Results
A variety of controls were taken first to ensure that the antibodies react only in the presence of certain signals or receptors. The figure to the right shows the emittance of specific colors when the cells are unstained or treated for CXCR4 and/or TFF2. The nucleus was visualized using DAPI, thus expressing the color blue. This helps in locating the cells as well as identifying the area in which the signals are sent and received. The controls show that there is minimal to no non-specific receptor binding. These controls also allowed for the affirmation that the signals and receptors would be excited and emit colors. This meant that there was some appearance made by CXCR4 and TFF2. Since there is a lack of red or green in the first “unstained” control we see that the DAPI only stained the nucleus. With the “TFF2 only” and “CXCR4 only” controls we see outlines of the specific color on the cell membrane. Overall, showing that each antibody emitted color only when attached to its corresponding antibody.
CXCR4 visualization
The figure above shows the amount of CXCR4 in the blood, bone marrow, spleen, and tumor of the 4T1 tumor-bearing mice. Due to the fact that the antibodies for the CXCR4 had been treated with Alexa 555 (red), we see a variety of layers of red around the cell membranes. These layers indicate that there is an abundant attendance of excited CXCR4 receptors. Which in turn displays the presence and location of CXCR4, that can be used as a basis for predicting where the TFF2 may be.

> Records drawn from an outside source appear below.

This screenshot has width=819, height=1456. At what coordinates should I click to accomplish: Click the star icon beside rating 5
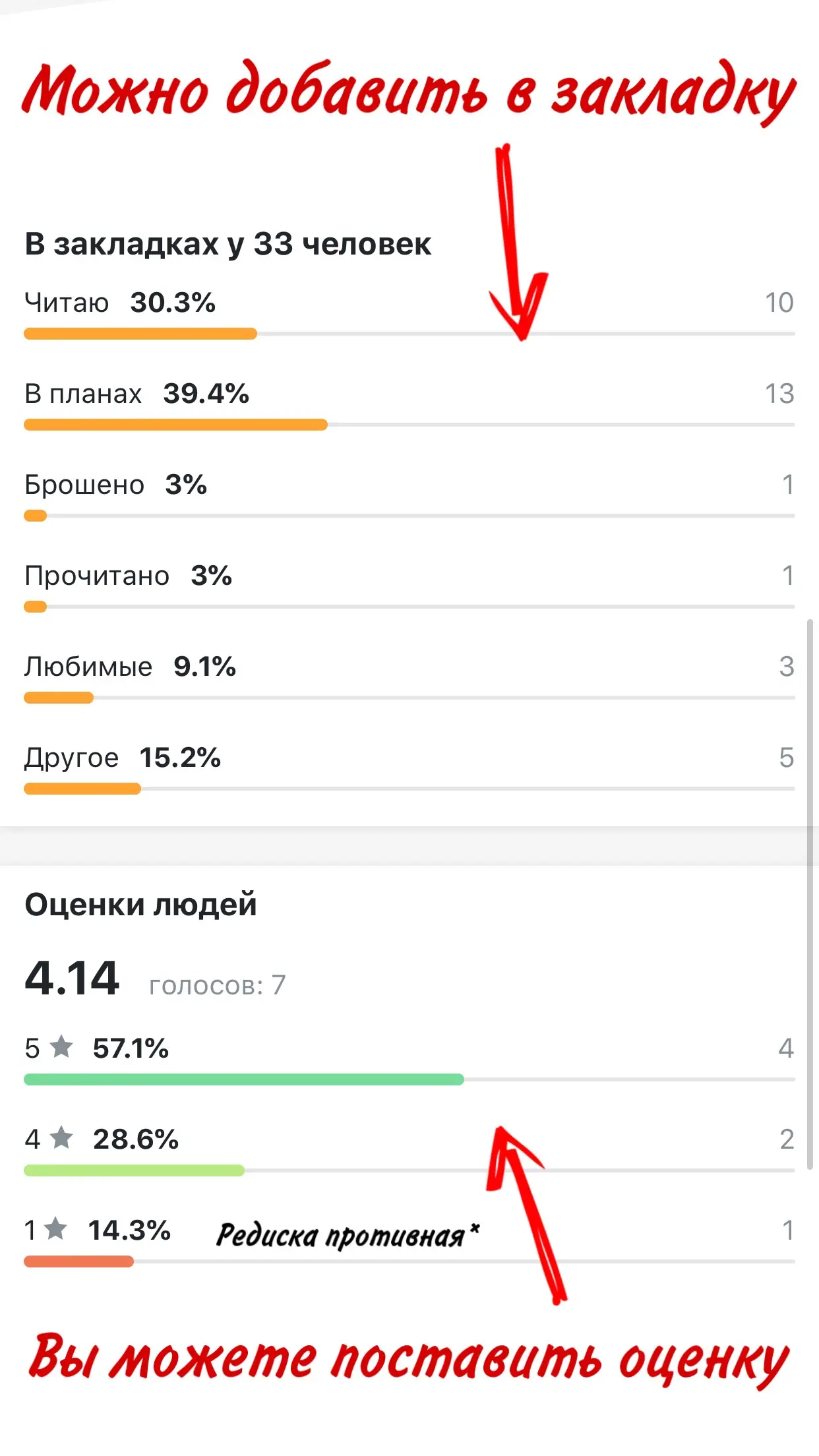[61, 1046]
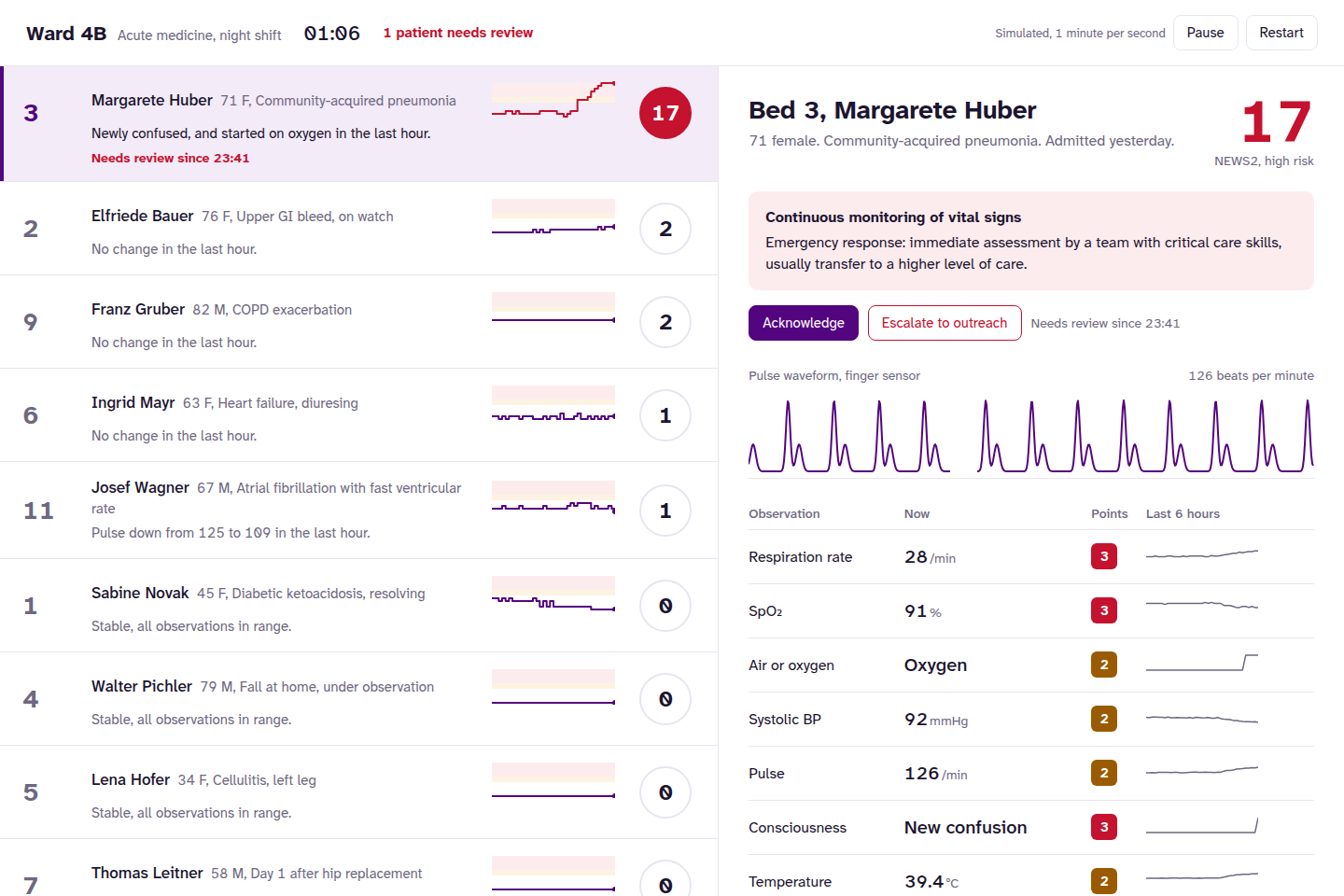Click Elfriede Bauer's score badge showing 2
Image resolution: width=1344 pixels, height=896 pixels.
pyautogui.click(x=665, y=229)
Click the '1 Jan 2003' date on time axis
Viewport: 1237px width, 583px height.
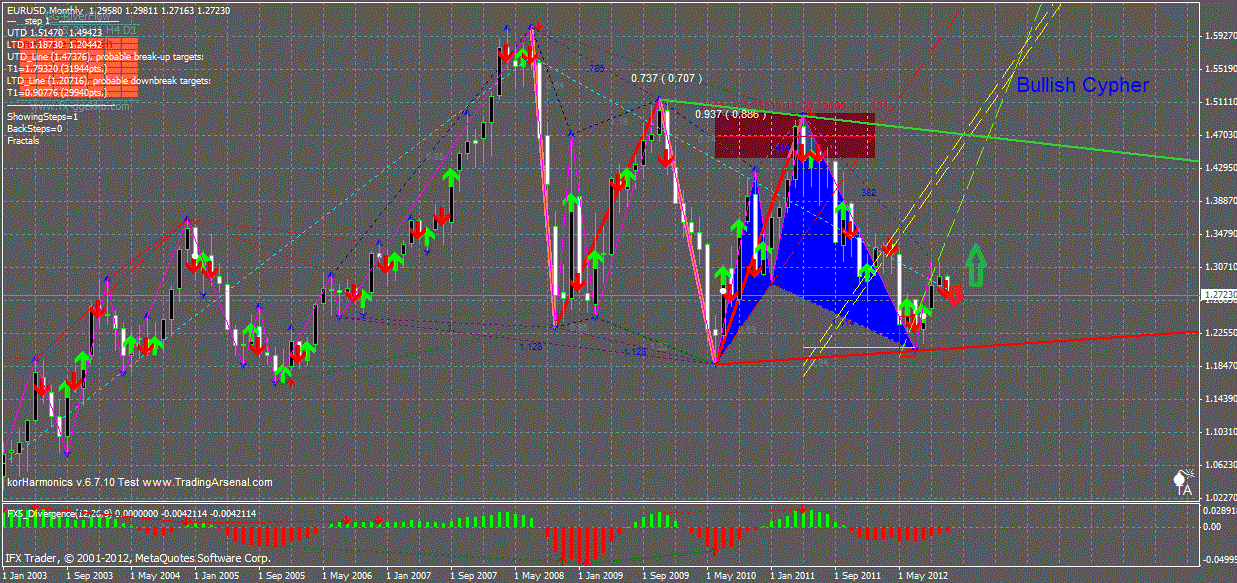click(25, 576)
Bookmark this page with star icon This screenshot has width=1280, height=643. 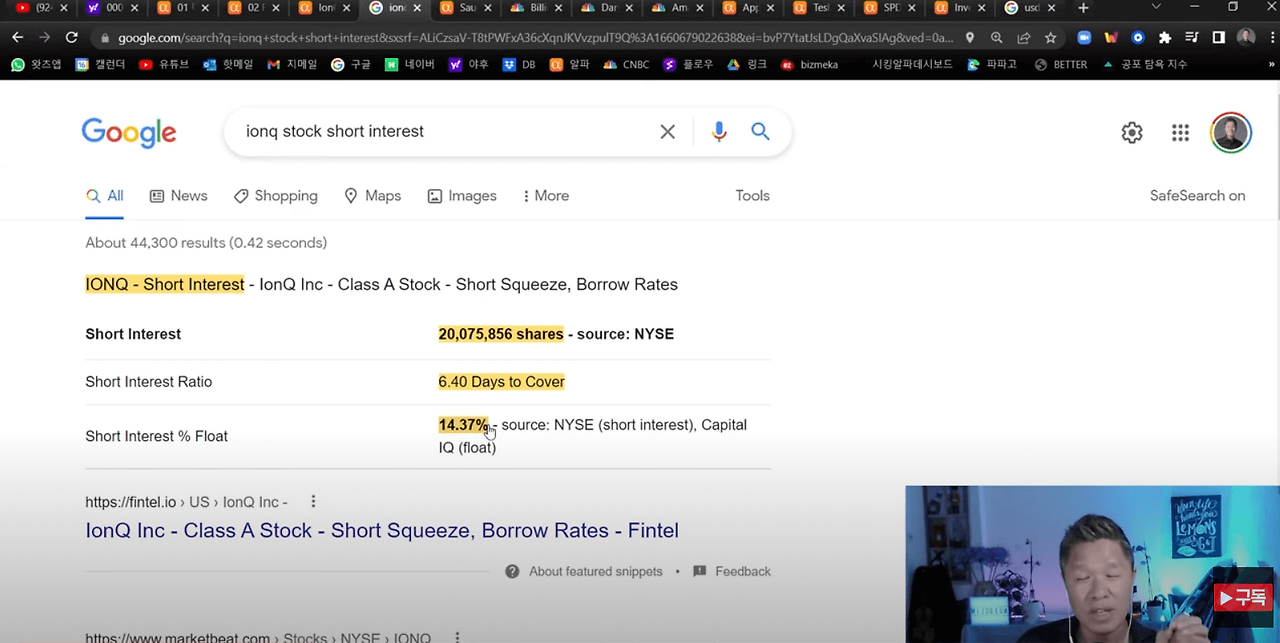(1050, 37)
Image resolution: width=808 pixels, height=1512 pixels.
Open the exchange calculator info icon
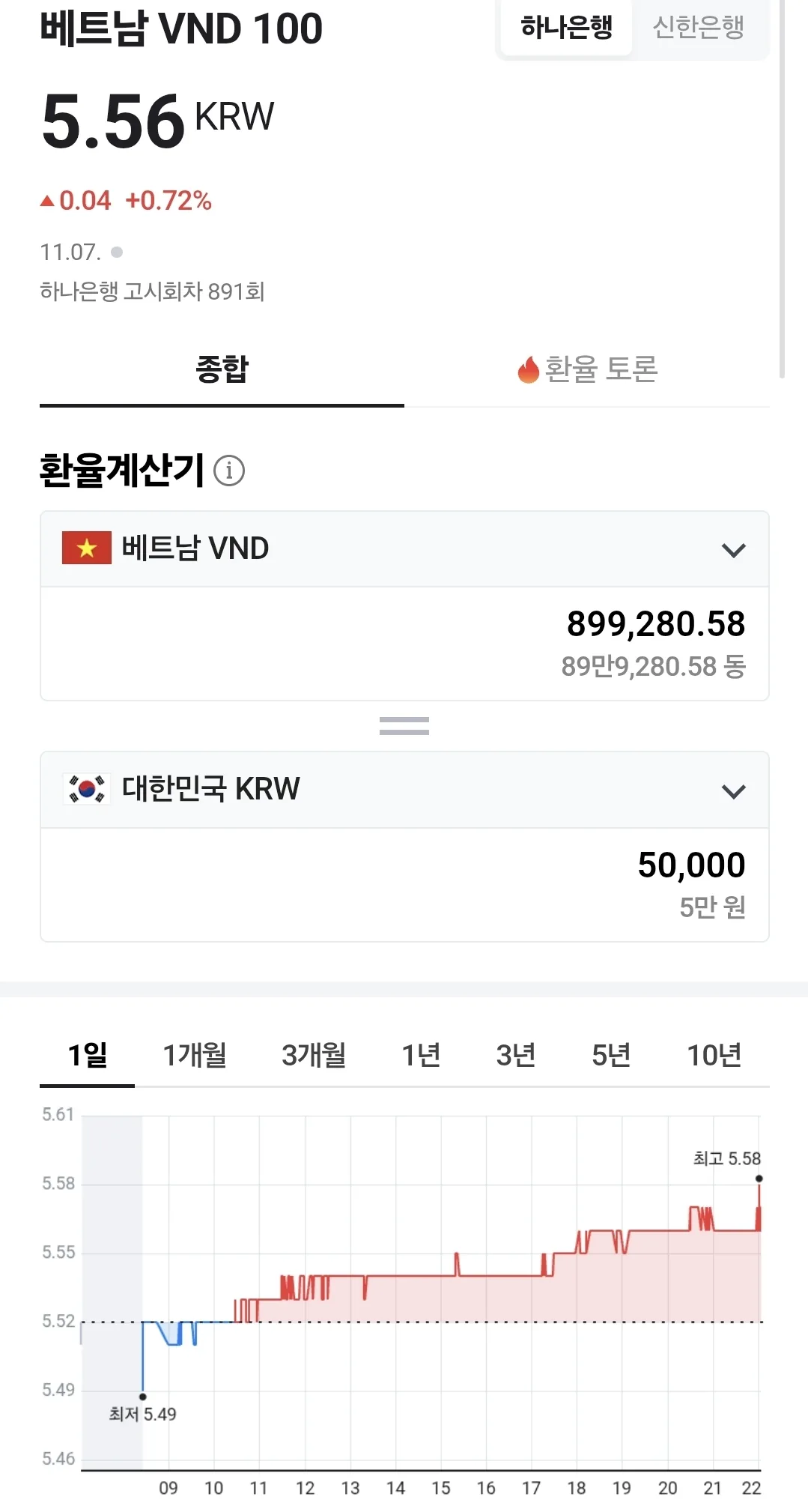coord(229,471)
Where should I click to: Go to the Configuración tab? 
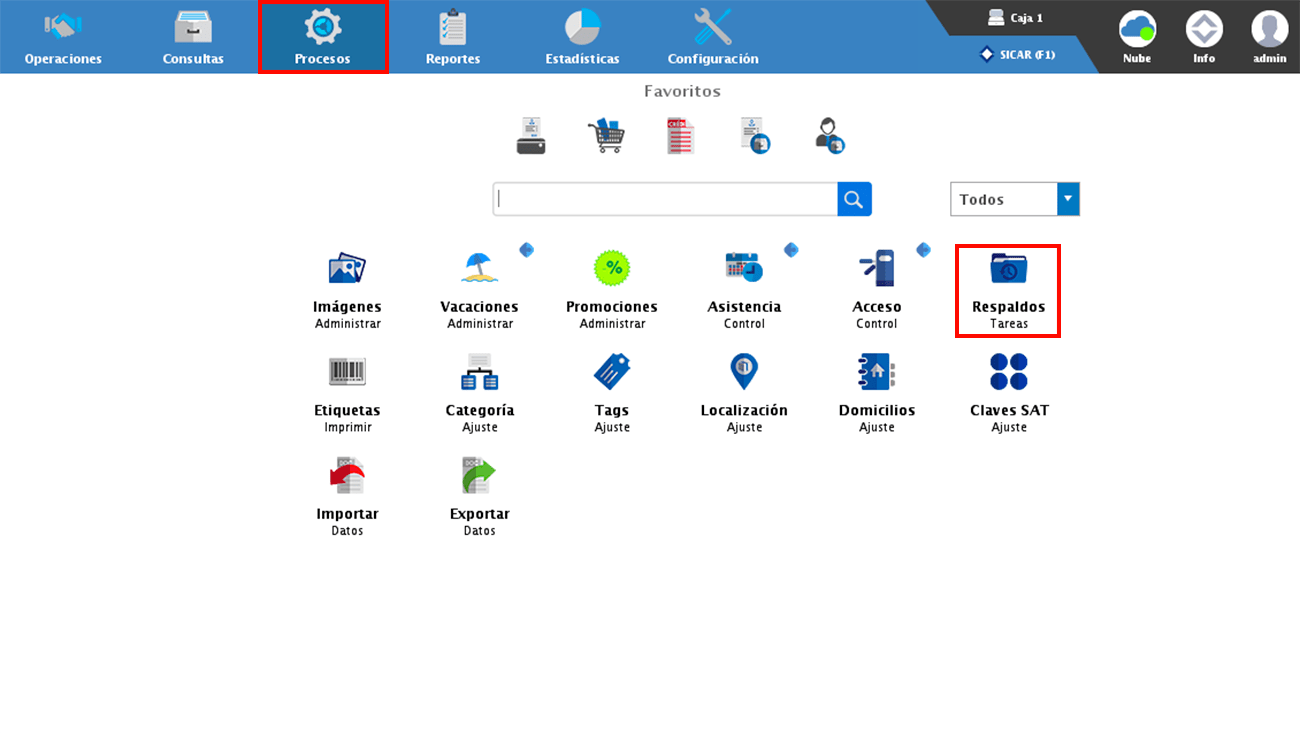tap(713, 37)
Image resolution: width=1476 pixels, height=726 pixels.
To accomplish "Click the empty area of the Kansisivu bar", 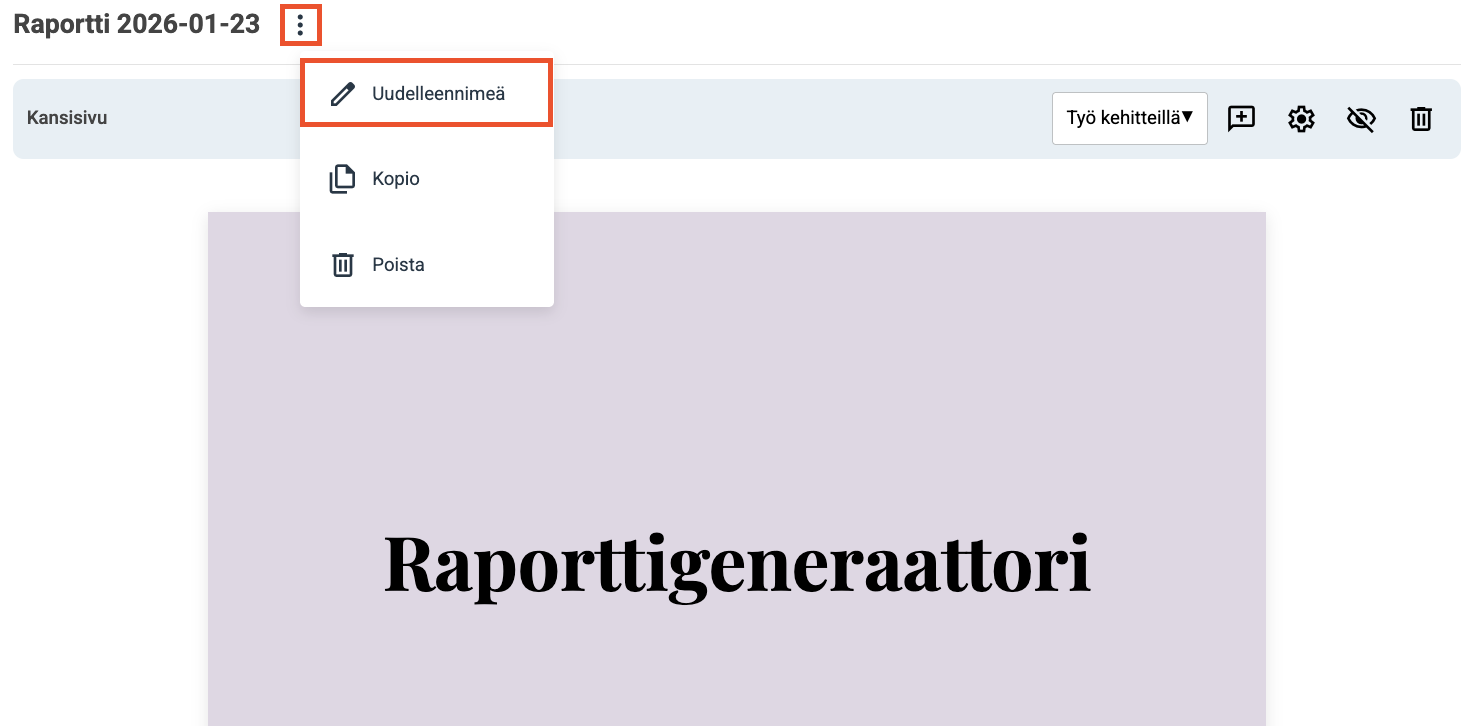I will (800, 118).
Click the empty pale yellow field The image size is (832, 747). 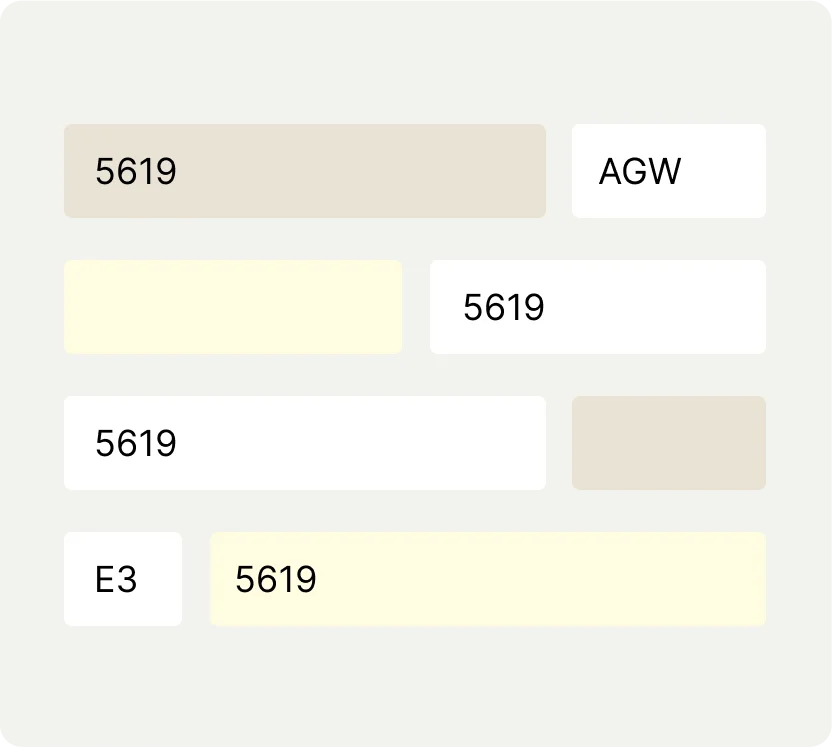tap(233, 307)
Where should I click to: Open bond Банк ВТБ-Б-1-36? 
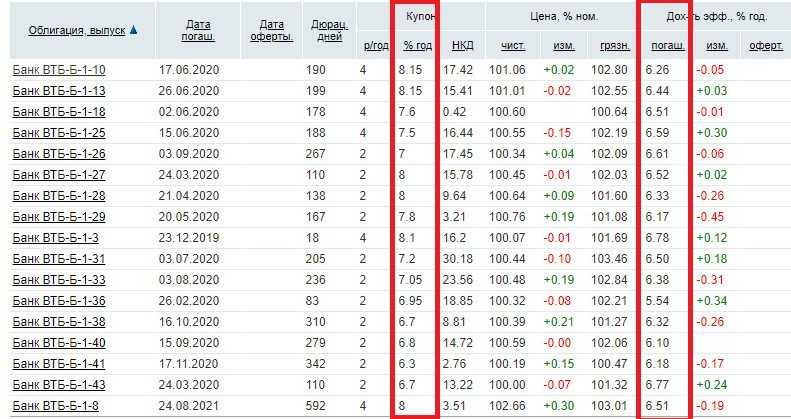click(x=59, y=300)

CXCR4 & TFF2 Visualization
In the figure to the left there are green, red, and yellow specs surrounding the cell membrane. The red signifying the CXCR4 receptors, the green signifying the TFF2, and the yellow meaning that there is either overlap or binding between CXCR4 and TFF2. The yellow being a positive sign since it shows CXCR4 and TFF2 in the same place indicating communication between the cancer cell and the MDSC.